Many people who voted ‘Yes' in the abortion referendum were acting in the interests of choice and compassion for women facing unexpected and challenging pregnancies.
MANY people who voted ‘Yes’ in the abortion referendum were acting in the interests of choice and compassion for women facing unexpected and challenging pregnancies, but they are not necessarily on board with the more extreme aspects of the legislation introduced in the Dáil to regulate terminations, independent Deputy Michael Collins told the Dáil.
Exit polls showed that many ‘Yes’ voters had very serious concerns that they hoped would be addressed to have a reasonable, restrictive regime put in place, he said. These specific issues must be addressed through amendments to the new legislation.

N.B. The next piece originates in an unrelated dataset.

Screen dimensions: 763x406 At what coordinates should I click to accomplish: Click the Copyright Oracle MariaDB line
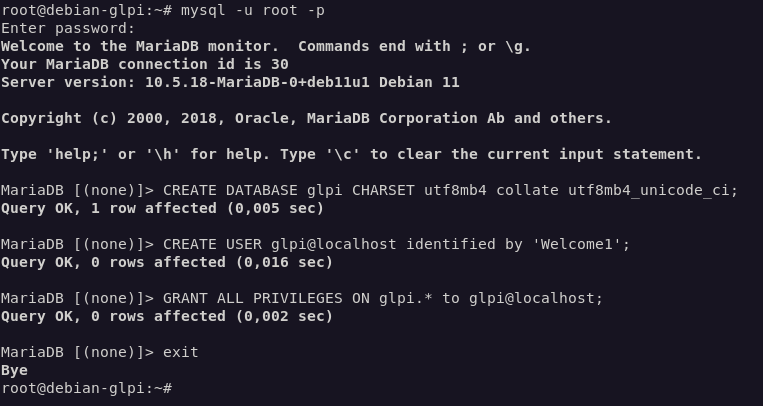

‘The Referendum Commission stated, in its booklet, as confirmed in the High Court during the summer, that people were not being asked to vote on any legislation as there was no guarantee the proposed legislation would ever come to pass,’ he said. ‘The Irish people are entitled to have the legislation that comes before the House debated.
There is too much at stake to rush this Bill through the Dáil with undue haste, which is the approach the Minister seems to favour.’
Deputy Collins said it was also important to note there are a number of areas of major difference between what the people were led to believe before the referendum and what is proposed in the legislation. ‘The Minister repeatedly stressed that early delivery would be mandated after viability, yet the Bill makes no mention of early delivery and instead allows for the deliberate ending of a baby’s life at any point in the nine months of pregnancy in certain cases,’ he said.
‘The Irish people did not vote for that. It was stressed that unborn babies would be protected against discrimination on the grounds of disability. I can find no such protection in the Bill.
The Minister owes it to the Irish people to add those protections about which he spoke.’